Stored entries:

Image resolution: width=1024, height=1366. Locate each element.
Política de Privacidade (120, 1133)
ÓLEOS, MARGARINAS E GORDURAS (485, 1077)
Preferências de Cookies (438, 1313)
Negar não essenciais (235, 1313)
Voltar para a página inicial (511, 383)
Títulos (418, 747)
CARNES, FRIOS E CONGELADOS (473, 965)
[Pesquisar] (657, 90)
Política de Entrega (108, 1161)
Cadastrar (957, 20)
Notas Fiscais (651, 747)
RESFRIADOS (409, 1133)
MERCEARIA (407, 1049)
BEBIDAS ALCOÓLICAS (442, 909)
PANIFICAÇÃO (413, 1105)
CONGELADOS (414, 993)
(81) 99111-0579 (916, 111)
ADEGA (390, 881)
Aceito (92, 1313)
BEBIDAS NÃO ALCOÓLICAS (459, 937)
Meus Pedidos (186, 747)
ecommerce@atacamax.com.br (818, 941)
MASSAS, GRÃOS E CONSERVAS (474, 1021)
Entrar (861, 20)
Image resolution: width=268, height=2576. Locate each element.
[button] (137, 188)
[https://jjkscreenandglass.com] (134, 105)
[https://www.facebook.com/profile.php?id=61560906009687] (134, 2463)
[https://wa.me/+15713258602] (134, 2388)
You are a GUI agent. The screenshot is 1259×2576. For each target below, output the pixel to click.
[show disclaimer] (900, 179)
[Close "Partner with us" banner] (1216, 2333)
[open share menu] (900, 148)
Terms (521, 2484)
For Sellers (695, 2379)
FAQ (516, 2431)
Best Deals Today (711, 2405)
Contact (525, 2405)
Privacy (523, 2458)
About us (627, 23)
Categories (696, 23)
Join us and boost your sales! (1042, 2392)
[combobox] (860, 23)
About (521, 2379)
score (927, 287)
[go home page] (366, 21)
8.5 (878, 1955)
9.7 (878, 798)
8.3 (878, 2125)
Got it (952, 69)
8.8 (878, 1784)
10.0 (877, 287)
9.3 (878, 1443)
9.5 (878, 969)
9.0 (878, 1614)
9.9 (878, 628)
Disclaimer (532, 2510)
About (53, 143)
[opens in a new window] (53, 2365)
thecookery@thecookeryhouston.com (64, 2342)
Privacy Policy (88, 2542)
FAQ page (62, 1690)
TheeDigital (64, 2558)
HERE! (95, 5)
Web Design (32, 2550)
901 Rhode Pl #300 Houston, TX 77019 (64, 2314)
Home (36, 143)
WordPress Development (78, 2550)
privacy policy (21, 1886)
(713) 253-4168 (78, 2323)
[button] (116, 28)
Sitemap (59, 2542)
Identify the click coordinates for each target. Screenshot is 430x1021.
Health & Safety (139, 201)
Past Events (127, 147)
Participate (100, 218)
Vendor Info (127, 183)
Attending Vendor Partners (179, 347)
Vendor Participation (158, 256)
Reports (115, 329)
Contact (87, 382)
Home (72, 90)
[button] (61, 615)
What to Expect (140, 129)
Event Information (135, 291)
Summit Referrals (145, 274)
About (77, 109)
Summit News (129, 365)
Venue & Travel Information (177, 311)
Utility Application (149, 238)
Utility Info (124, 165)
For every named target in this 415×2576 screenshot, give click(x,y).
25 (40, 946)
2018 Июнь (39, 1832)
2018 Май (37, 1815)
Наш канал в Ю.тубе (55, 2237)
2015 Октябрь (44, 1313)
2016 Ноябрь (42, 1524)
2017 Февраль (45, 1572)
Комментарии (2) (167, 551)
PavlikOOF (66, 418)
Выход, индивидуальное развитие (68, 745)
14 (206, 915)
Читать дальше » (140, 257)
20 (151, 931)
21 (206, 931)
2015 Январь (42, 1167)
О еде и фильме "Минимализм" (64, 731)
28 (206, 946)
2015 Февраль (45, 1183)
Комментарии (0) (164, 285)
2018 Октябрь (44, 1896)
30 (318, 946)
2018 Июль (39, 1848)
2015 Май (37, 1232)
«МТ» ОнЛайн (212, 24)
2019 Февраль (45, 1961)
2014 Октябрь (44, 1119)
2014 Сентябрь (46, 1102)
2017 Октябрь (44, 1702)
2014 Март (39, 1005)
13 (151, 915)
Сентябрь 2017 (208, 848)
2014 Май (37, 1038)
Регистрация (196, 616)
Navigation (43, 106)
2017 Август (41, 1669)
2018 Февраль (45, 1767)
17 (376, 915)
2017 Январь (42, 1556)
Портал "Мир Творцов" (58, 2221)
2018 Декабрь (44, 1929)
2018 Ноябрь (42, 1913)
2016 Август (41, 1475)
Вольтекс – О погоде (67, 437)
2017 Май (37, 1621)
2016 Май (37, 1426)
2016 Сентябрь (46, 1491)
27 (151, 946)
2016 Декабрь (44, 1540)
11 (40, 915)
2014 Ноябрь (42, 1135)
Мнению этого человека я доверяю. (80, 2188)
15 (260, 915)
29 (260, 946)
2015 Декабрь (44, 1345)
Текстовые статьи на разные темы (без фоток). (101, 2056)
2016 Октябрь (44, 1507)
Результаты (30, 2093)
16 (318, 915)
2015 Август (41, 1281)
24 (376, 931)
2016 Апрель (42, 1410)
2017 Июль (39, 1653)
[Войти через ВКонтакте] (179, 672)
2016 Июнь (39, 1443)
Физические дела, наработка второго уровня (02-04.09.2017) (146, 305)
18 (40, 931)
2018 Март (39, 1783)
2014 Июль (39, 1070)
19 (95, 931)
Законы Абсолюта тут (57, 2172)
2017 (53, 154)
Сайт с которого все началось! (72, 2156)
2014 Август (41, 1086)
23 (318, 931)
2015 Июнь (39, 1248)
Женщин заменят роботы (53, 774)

#### Work order
Write the data above out again in full, with every word as given.

#### Expected answer
Image resolution: width=1024, height=1366. Locate each element.
Política de Privacidade (120, 1133)
ÓLEOS, MARGARINAS E GORDURAS (485, 1077)
Preferências de Cookies (438, 1313)
Negar não essenciais (235, 1313)
Voltar para a página inicial (511, 383)
Títulos (418, 747)
CARNES, FRIOS E CONGELADOS (473, 965)
[Pesquisar] (657, 90)
Política de Entrega (108, 1161)
Cadastrar (957, 20)
Notas Fiscais (651, 747)
RESFRIADOS (409, 1133)
MERCEARIA (407, 1049)
BEBIDAS ALCOÓLICAS (442, 909)
PANIFICAÇÃO (413, 1105)
CONGELADOS (414, 993)
(81) 99111-0579 (916, 111)
ADEGA (390, 881)
Aceito (92, 1313)
BEBIDAS NÃO ALCOÓLICAS (459, 937)
Meus Pedidos (186, 747)
ecommerce@atacamax.com.br (818, 941)
MASSAS, GRÃOS E CONSERVAS (474, 1021)
Entrar (861, 20)
Image resolution: width=268, height=2576. Locate each element.
[button] (137, 188)
[https://jjkscreenandglass.com] (134, 105)
[https://www.facebook.com/profile.php?id=61560906009687] (134, 2463)
[https://wa.me/+15713258602] (134, 2388)
You are a GUI agent. The screenshot is 1259×2576. For each target below, output the pixel to click.
[show disclaimer] (900, 179)
[Close "Partner with us" banner] (1216, 2333)
[open share menu] (900, 148)
Terms (521, 2484)
For Sellers (695, 2379)
FAQ (516, 2431)
Best Deals Today (711, 2405)
Contact (525, 2405)
Privacy (523, 2458)
About us (627, 23)
Categories (696, 23)
Join us and boost your sales! (1042, 2392)
[combobox] (860, 23)
About (521, 2379)
score (927, 287)
[go home page] (366, 21)
8.5 (878, 1955)
9.7 (878, 798)
8.3 (878, 2125)
Got it (952, 69)
8.8 (878, 1784)
10.0 (877, 287)
9.3 (878, 1443)
9.5 (878, 969)
9.0 (878, 1614)
9.9 (878, 628)
Disclaimer (532, 2510)
About (53, 143)
[opens in a new window] (53, 2365)
thecookery@thecookeryhouston.com (64, 2342)
Privacy Policy (88, 2542)
FAQ page (62, 1690)
TheeDigital (64, 2558)
HERE! (95, 5)
Web Design (32, 2550)
901 Rhode Pl #300 Houston, TX 77019 (64, 2314)
Home (36, 143)
WordPress Development (78, 2550)
privacy policy (21, 1886)
(713) 253-4168 (78, 2323)
[button] (116, 28)
Sitemap (59, 2542)
Identify the click coordinates for each target. Screenshot is 430x1021.
Health & Safety (139, 201)
Past Events (127, 147)
Participate (100, 218)
Vendor Info (127, 183)
Attending Vendor Partners (179, 347)
Vendor Participation (158, 256)
Reports (115, 329)
Contact (87, 382)
Home (72, 90)
[button] (61, 615)
What to Expect (140, 129)
Event Information (135, 291)
Summit Referrals (145, 274)
About (77, 109)
Summit News (129, 365)
Venue & Travel Information (177, 311)
Utility Application (149, 238)
Utility Info (124, 165)
For every named target in this 415×2576 screenshot, give click(x,y).
25 (40, 946)
2018 Июнь (39, 1832)
2018 Май (37, 1815)
Наш канал в Ю.тубе (55, 2237)
2015 Октябрь (44, 1313)
2016 Ноябрь (42, 1524)
2017 Февраль (45, 1572)
Комментарии (2) (167, 551)
PavlikOOF (66, 418)
Выход, индивидуальное развитие (68, 745)
14 (206, 915)
Читать дальше » (140, 257)
20 (151, 931)
21 (206, 931)
2015 Январь (42, 1167)
О еде и фильме "Минимализм" (64, 731)
28 (206, 946)
2015 Февраль (45, 1183)
Комментарии (0) (164, 285)
2018 Октябрь (44, 1896)
30 (318, 946)
2018 Июль (39, 1848)
2015 Май (37, 1232)
«МТ» ОнЛайн (212, 24)
2019 Февраль (45, 1961)
2014 Октябрь (44, 1119)
2014 Сентябрь (46, 1102)
2017 Октябрь (44, 1702)
2014 Март (39, 1005)
13 (151, 915)
Сентябрь 2017 (208, 848)
2014 Май (37, 1038)
Регистрация (196, 616)
Navigation (43, 106)
2017 Август (41, 1669)
2018 Февраль (45, 1767)
17 (376, 915)
2017 Январь (42, 1556)
Портал "Мир Творцов" (58, 2221)
2018 Декабрь (44, 1929)
2018 Ноябрь (42, 1913)
2016 Август (41, 1475)
Вольтекс – О погоде (67, 437)
2017 Май (37, 1621)
2016 Май (37, 1426)
2016 Сентябрь (46, 1491)
27 (151, 946)
2016 Декабрь (44, 1540)
11 (40, 915)
2014 Ноябрь (42, 1135)
Мнению этого человека я доверяю. (80, 2188)
15 (260, 915)
29 (260, 946)
2015 Декабрь (44, 1345)
Текстовые статьи на разные темы (без фоток). (101, 2056)
2016 Октябрь (44, 1507)
Результаты (30, 2093)
16 (318, 915)
2015 Август (41, 1281)
24 (376, 931)
2016 Апрель (42, 1410)
2017 Июль (39, 1653)
[Войти через ВКонтакте] (179, 672)
2016 Июнь (39, 1443)
Физические дела, наработка второго уровня (02-04.09.2017) (146, 305)
18 (40, 931)
2018 Март (39, 1783)
2014 Июль (39, 1070)
19 (95, 931)
Законы Абсолюта тут (57, 2172)
2017 (53, 154)
Сайт с которого все началось! (72, 2156)
2014 Август (41, 1086)
23 (318, 931)
2015 Июнь (39, 1248)
Женщин заменят роботы (53, 774)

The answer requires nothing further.